Integrative counselling

Integrative counselling embraces an attitude towards the practice of counselling that affirms the inherent value of each individual. It is a unifying therapy that responds appropriately and effectively to the person at the affective, behavioural, cognitive, and physiological levels of functioning and addresses as well the spiritual dimension of life.

The term "integrative" of Integrative counselling has a number of meanings. It refers to the process of integrating the personality: taking disowned, unaware, or unresolved aspects of the self and making them part of a cohesive personality, reducing the use of defence mechanisms that inhibit spontaneity and limit flexibility in problem solving, health maintenance, and relating to people, and re-engaging the world with full contact. It is the process of making whole. Through integration, it becomes possible for people to face each moment openly and freshly without the protection of a pre-formed opinion, position, attitude, or expectation.

Integrative counselling also refers to the bringing together of the affective, cognitive, behavioural, and physiological systems within a person, with an awareness of the social and transpersonal aspects of the systems surrounding the person. These concepts are utilised within a perspective of human development in which each phase of life presents heightened developmental tasks, need sensitivities, crises, and opportunities for new learning.
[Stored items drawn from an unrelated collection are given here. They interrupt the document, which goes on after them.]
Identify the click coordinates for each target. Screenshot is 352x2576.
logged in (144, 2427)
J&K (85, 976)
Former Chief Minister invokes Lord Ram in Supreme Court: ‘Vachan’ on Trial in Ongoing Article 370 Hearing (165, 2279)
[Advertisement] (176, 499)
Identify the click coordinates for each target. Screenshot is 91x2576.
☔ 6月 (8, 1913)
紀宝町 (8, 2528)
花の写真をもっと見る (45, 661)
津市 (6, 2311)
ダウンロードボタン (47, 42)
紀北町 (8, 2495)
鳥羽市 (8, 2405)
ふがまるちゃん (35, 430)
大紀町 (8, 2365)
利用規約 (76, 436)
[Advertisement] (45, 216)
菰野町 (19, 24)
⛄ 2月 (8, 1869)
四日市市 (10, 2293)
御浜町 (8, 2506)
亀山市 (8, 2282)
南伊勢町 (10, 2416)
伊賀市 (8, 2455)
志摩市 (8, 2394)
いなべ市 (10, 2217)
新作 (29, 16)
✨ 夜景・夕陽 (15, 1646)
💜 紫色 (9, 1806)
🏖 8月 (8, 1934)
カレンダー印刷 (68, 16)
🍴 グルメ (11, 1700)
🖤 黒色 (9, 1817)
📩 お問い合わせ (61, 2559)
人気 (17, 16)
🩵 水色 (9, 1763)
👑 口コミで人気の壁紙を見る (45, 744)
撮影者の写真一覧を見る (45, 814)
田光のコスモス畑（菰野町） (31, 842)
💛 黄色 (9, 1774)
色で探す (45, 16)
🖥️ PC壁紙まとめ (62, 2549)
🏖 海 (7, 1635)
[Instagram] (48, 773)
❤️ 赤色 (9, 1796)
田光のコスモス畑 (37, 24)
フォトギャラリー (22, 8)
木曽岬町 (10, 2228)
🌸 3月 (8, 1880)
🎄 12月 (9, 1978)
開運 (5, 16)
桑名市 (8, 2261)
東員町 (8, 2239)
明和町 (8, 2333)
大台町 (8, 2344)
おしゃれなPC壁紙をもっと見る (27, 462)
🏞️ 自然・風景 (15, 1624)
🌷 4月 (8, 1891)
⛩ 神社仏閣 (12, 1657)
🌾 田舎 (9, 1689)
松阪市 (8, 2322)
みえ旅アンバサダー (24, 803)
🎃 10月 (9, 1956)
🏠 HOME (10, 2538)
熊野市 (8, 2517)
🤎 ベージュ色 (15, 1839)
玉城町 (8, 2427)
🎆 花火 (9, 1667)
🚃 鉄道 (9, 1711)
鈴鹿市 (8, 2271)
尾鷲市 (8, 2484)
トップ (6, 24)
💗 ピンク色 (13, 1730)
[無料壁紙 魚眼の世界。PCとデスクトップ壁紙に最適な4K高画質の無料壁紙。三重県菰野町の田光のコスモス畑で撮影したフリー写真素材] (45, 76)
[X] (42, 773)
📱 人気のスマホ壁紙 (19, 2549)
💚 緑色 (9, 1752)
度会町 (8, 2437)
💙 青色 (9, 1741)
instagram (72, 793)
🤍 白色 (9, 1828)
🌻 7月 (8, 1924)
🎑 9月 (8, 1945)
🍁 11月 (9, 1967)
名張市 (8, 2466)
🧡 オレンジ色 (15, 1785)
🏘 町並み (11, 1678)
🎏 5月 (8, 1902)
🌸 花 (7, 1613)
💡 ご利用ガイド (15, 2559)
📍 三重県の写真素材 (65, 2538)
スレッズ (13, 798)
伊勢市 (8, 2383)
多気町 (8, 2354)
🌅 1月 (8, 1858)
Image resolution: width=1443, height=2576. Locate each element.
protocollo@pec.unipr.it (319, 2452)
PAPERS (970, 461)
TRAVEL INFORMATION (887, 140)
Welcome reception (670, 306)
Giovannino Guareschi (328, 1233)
Integrative counselling takes into account many views of human functioning. The psychodynamic, person-centred, behaviourist, cognitive, relationship therapy, gestalt therapy, object relations theories, psychoanalytic self-psychology, and transactional analysis approaches are all considered within a dynamic systems perspective. Each provides a partial explanation of behaviour and each is enhanced when selectively integrated with other aspects of the therapist’s approach.